━━━ TEXTO EM ESTUDO ━━━
São Paulo, terça-feira, 19 de abril de 2005
TEATRO
Teatro XIX embarca amanhã para 28 apresentações com 85% do texto vertido para a língua de Moliére
VALMIR SANTOS
Da Reportagem Local
Referência européia nos estudos sobre histeria no século 19, o médico francês Jean-Martin Charcot (1825-1893) costumava expor suas pacientes num teatro, diante de platéias formadas por estudantes, intelectuais e curiosos. É para aquele país que a peça brasileira “Hysteria” embarca amanhã.
O grupo paulistano Teatro XIX realiza turnê por oito cidades francesas com o espetáculo que estreou em novembro de 2001 -e o revelou quatro meses depois no Fringe, a mostra paralela do Festival de Teatro de Curitiba.
Na bagagem, as cinco atrizes e o diretor Luiz Fernando Marques levam 85% do texto vertido para a língua de Moliére. Foi o que mostraram na manhã da última sexta-feira durante um dos últimos ensaios antes da viagem.
Acompanhada de quatro amigas que estudam francês e foram convidadas pelo grupo, a professora Sandra Gualteri de Paula Silva assistiu à “Hysteria” pela primeira vez e saiu emocionada do encontro, à luz do dia, improvisado no terraço do prédio da escola Aliança Francesa, no centro.
━━━ TRECHOS DOS REGISTROS ━━━
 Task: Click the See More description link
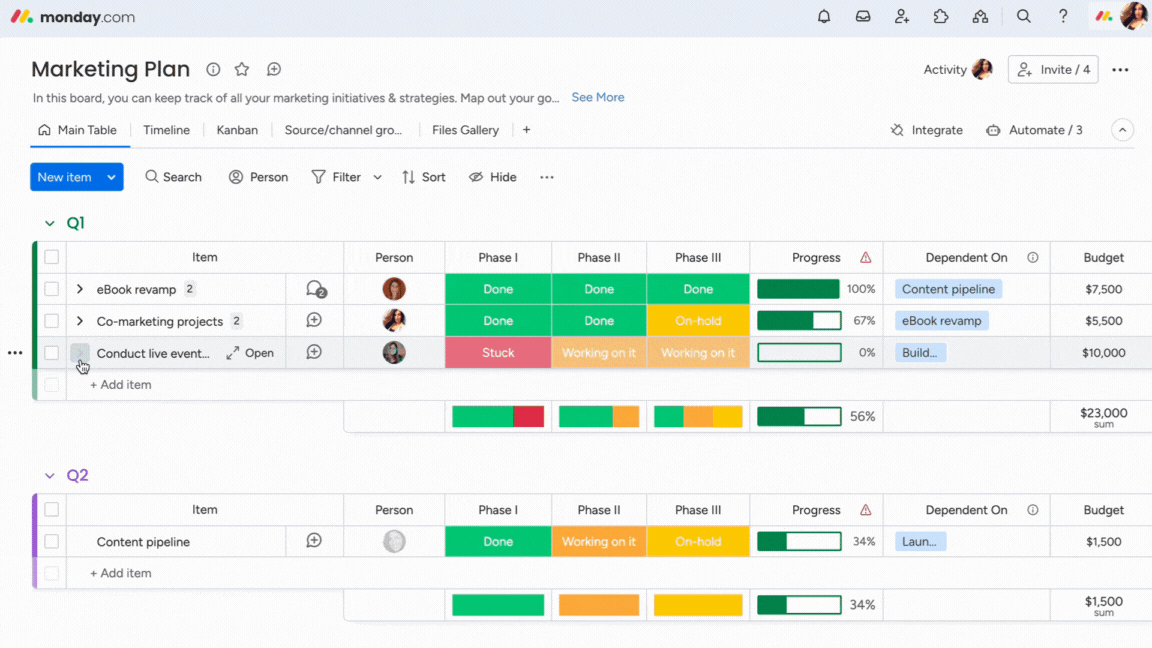598,98
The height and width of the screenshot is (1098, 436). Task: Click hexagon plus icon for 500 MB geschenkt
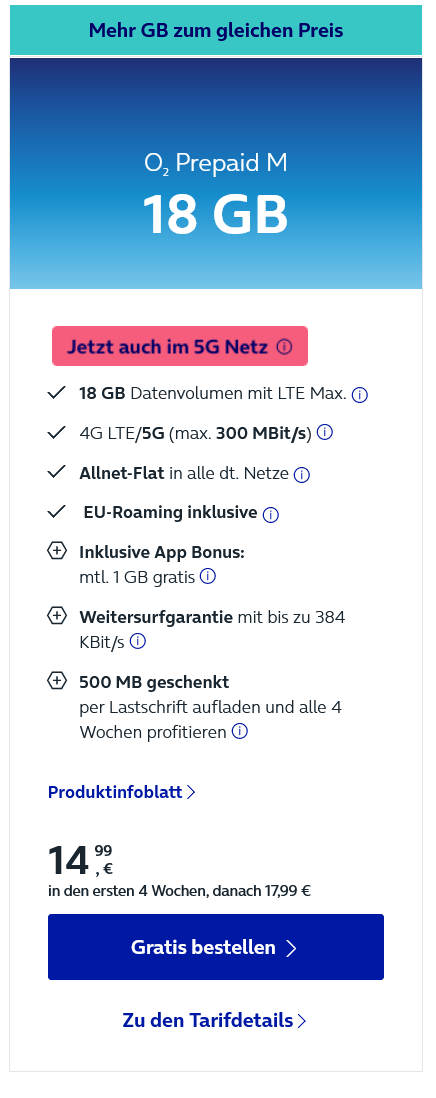pos(57,681)
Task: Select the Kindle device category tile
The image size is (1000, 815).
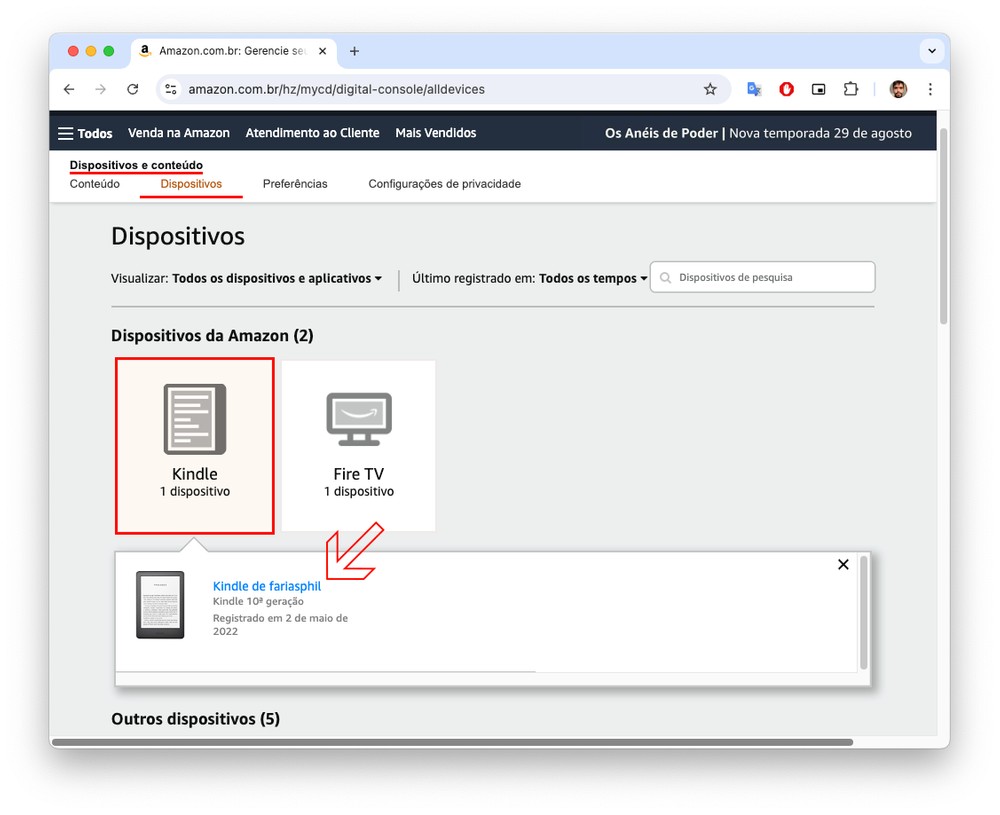Action: (195, 446)
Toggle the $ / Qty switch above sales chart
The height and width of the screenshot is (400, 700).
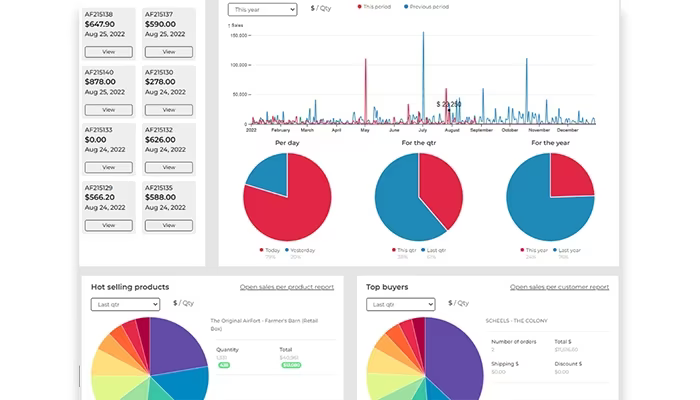pos(321,8)
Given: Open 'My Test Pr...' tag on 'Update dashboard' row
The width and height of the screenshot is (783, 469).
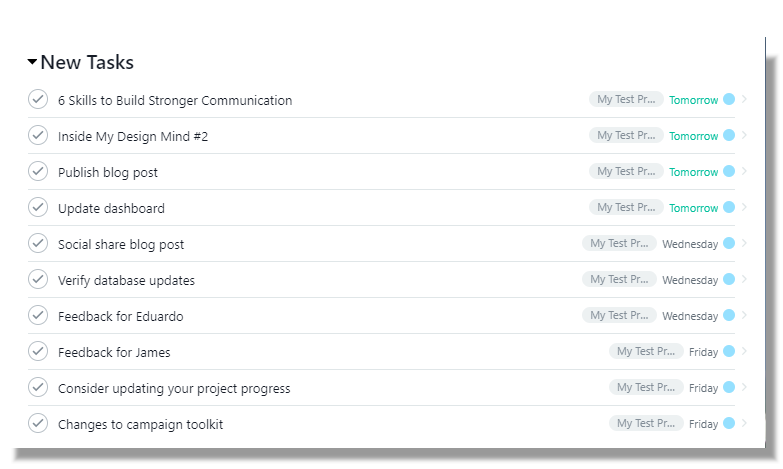Looking at the screenshot, I should 626,207.
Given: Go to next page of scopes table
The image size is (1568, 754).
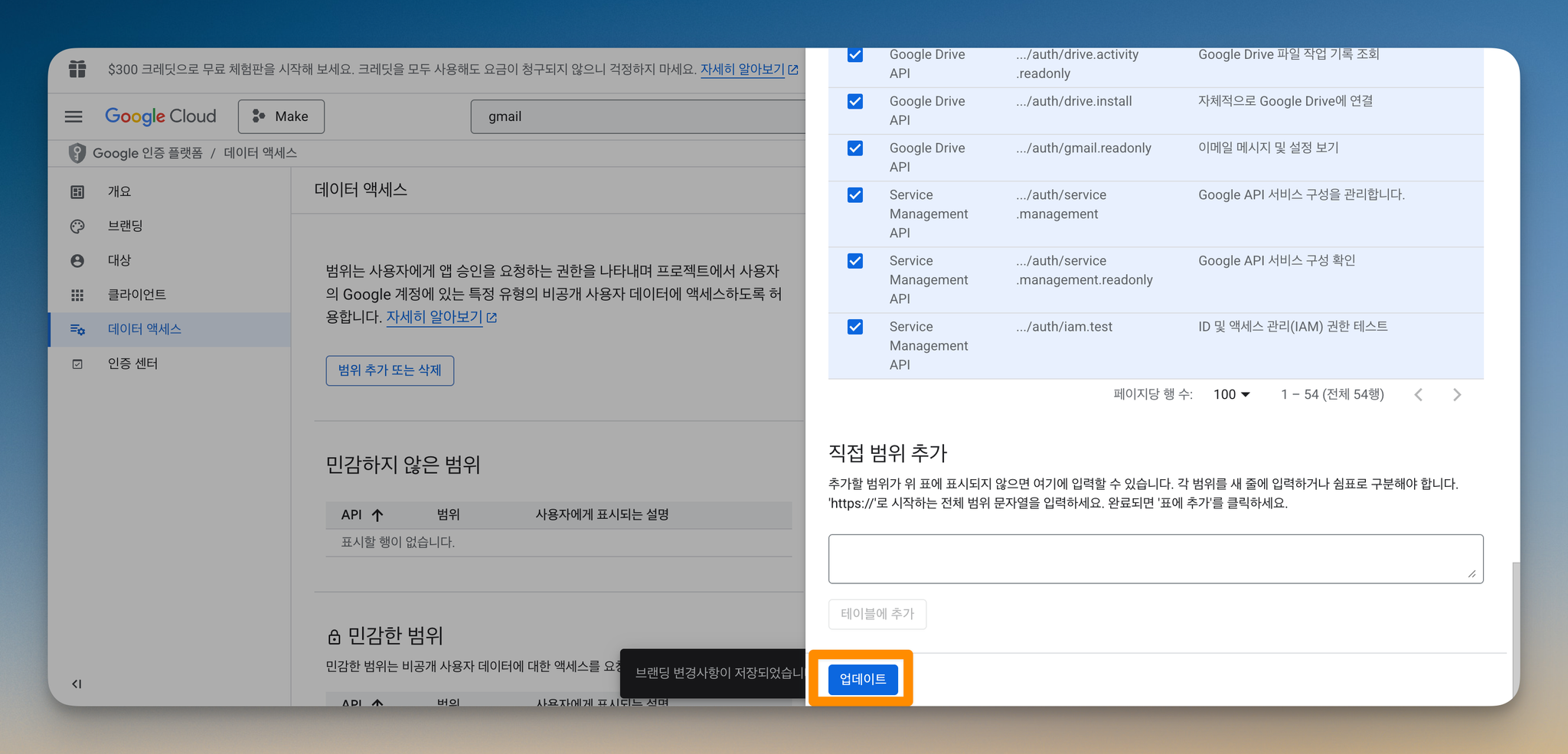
━━━
LISTA DE ATIVIDADES:
(A) Devolva o trecho da reportagem sobre a peça “Hysteria” que vai de "São Paulo, terça-feira, 19" até "antes da viagem.", inclusive.
(B) Segundo a reportagem sobre a peça “Hysteria”, por quantas cidades francesas o Teatro XIX fará a turnê?
(C) Dê continuidade à reportagem sobre a peça “Hysteria” a partir do ponto em que ela termina.

RESULTADOS EM ORDEM:
(A)
São Paulo, terça-feira, 19 de abril de 2005
TEATRO
Teatro XIX embarca amanhã para 28 apresentações com 85% do texto vertido para a língua de Moliére
VALMIR SANTOS
Da Reportagem Local
Referência européia nos estudos sobre histeria no século 19, o médico francês Jean-Martin Charcot (1825-1893) costumava expor suas pacientes num teatro, diante de platéias formadas por estudantes, intelectuais e curiosos. É para aquele país que a peça brasileira “Hysteria” embarca amanhã.
O grupo paulistano Teatro XIX realiza turnê por oito cidades francesas com o espetáculo que estreou em novembro de 2001 -e o revelou quatro meses depois no Fringe, a mostra paralela do Festival de Teatro de Curitiba.
Na bagagem, as cinco atrizes e o diretor Luiz Fernando Marques levam 85% do texto vertido para a língua de Moliére. Foi o que mostraram na manhã da última sexta-feira durante um dos últimos ensaios antes da viagem.

(B) Por oito cidades francesas.

(C)
“Antes do ensaio, uma colega que já havia visto me disse que a emoção talvez não fosse a mesma por causa do local, mas embarquei”, disse Silva, 53.
Ela se deixou levar pela personagem que senta ao seu lado durante toda a peça, interpretada por Sara Antunes. Trata-se de uma das cinco mulheres trancafiadas num hospício em nome da medicina da época, que via a histeria como uma questão patológica -“doença” que reafirmava preconceitos arraigados da sociedade para com a mulher.
A personagem apanha Silva pelas mãos, sussurra frases em seu ouvido, convida-a para rezar, de joelhos, até que confessa que está ali por ter matado o marido a machadadas. “Eu a perdoei porque ela não estava bem; era o que a personagem precisava naquele momento”, diz Silva.
O processo de identificação da platéia feminina é um dos trunfos de “Hysteria”. As mulheres são literalmente inseridas na roda, enquanto os homens ficam à margem, “passivos”.
“Durante a apresentação, a gente fica pensando sob tensão por causa dos relatos, mas, ao mesmo tempo, tudo acontece sem censura naquele ambiente repressor”, diz a pedagoga aposentada Cida Pereira, 63, que assistiu à peça pela quarta vez, agora em francês.
“Tenho mania de tentar traduzir a língua simultaneamente, o que poderia me deixar mais distante. Ao contrário, fiquei emocionada pela delicadeza do projeto”, diz a atriz Íris Yazbek, 25, espectadora de primeira viagem.
A assistente social Alaíde Theodoro, de 70 anos, que está no quinto estágio do francês, também já havia assistido ao espetáculo e diz que não encontrou dificuldades. “As atrizes conseguiram passar bem a emoção.”
Com exceção de Janaina Leite, que tem formação na língua, o elenco (Gisela Millás, Juliana Sanches e Evelyn Klein) começou a travar contato com o francês há pouco mais de dois anos.
Em 2003, o Teatro XIX fez apresentações em festivais de Cabo Verde, Portugal e da mesma França, para onde retorna.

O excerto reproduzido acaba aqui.